● **YOUR INSTRUCTIONS**:
Your answer should be the complete data, copied exactly.

Content starts

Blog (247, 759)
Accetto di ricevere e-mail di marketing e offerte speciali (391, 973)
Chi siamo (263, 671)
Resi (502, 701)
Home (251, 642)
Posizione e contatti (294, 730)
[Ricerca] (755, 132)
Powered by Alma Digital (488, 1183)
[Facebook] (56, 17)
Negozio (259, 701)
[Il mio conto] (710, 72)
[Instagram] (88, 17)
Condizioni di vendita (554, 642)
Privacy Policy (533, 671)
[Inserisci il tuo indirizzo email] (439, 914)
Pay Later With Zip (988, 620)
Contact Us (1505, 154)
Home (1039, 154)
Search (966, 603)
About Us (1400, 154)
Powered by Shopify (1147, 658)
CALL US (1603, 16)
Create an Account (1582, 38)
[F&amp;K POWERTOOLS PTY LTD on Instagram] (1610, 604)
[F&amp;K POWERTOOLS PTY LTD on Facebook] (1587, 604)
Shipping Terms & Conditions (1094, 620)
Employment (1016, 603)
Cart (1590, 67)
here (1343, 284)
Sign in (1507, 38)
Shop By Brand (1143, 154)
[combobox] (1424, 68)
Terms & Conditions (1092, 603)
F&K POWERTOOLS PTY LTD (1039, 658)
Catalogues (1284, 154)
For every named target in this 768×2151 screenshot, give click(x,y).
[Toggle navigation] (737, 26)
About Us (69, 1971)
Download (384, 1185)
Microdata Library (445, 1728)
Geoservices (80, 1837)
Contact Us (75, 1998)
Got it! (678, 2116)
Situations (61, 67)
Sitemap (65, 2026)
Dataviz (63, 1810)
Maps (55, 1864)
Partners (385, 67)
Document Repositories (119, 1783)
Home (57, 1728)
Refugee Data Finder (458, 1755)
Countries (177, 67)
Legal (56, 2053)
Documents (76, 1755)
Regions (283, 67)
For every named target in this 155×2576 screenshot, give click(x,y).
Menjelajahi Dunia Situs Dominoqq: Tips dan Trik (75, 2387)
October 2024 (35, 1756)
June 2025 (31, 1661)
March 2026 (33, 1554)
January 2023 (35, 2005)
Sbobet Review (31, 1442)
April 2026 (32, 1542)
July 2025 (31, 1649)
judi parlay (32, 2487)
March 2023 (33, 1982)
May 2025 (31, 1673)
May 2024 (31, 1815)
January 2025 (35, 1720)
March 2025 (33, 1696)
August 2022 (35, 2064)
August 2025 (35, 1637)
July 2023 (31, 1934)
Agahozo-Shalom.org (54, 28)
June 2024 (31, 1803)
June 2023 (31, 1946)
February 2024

Content ends

● **WRITTEN ANSWER**:
Blog (247, 759)
Accetto di ricevere e-mail di marketing e offerte speciali (391, 973)
Chi siamo (263, 671)
Resi (502, 701)
Home (251, 642)
Posizione e contatti (294, 730)
[Ricerca] (755, 132)
Powered by Alma Digital (488, 1183)
[Facebook] (56, 17)
Negozio (259, 701)
[Il mio conto] (710, 72)
[Instagram] (88, 17)
Condizioni di vendita (554, 642)
Privacy Policy (533, 671)
[Inserisci il tuo indirizzo email] (439, 914)
Pay Later With Zip (988, 620)
Contact Us (1505, 154)
Home (1039, 154)
Search (966, 603)
About Us (1400, 154)
Powered by Shopify (1147, 658)
CALL US (1603, 16)
Create an Account (1582, 38)
[F&amp;K POWERTOOLS PTY LTD on Instagram] (1610, 604)
[F&amp;K POWERTOOLS PTY LTD on Facebook] (1587, 604)
Shipping Terms & Conditions (1094, 620)
Employment (1016, 603)
Cart (1590, 67)
here (1343, 284)
Sign in (1507, 38)
Shop By Brand (1143, 154)
[combobox] (1424, 68)
Terms & Conditions (1092, 603)
F&K POWERTOOLS PTY LTD (1039, 658)
Catalogues (1284, 154)
For every named target in this 768×2151 screenshot, give click(x,y).
[Toggle navigation] (737, 26)
About Us (69, 1971)
Download (384, 1185)
Microdata Library (445, 1728)
Geoservices (80, 1837)
Contact Us (75, 1998)
Got it! (678, 2116)
Situations (61, 67)
Sitemap (65, 2026)
Dataviz (63, 1810)
Maps (55, 1864)
Partners (385, 67)
Document Repositories (119, 1783)
Home (57, 1728)
Refugee Data Finder (458, 1755)
Countries (177, 67)
Legal (56, 2053)
Documents (76, 1755)
Regions (283, 67)
For every named target in this 155×2576 screenshot, give click(x,y).
Menjelajahi Dunia Situs Dominoqq: Tips dan Trik (75, 2387)
October 2024 (35, 1756)
June 2025 (31, 1661)
March 2026 (33, 1554)
January 2023 (35, 2005)
Sbobet Review (31, 1442)
April 2026 (32, 1542)
July 2025 (31, 1649)
judi parlay (32, 2487)
March 2023 (33, 1982)
May 2025 (31, 1673)
May 2024 (31, 1815)
January 2025 (35, 1720)
March 2025 (33, 1696)
August 2022 (35, 2064)
August 2025 (35, 1637)
July 2023 (31, 1934)
Agahozo-Shalom.org (54, 28)
June 2024 (31, 1803)
June 2023 (31, 1946)
February 2024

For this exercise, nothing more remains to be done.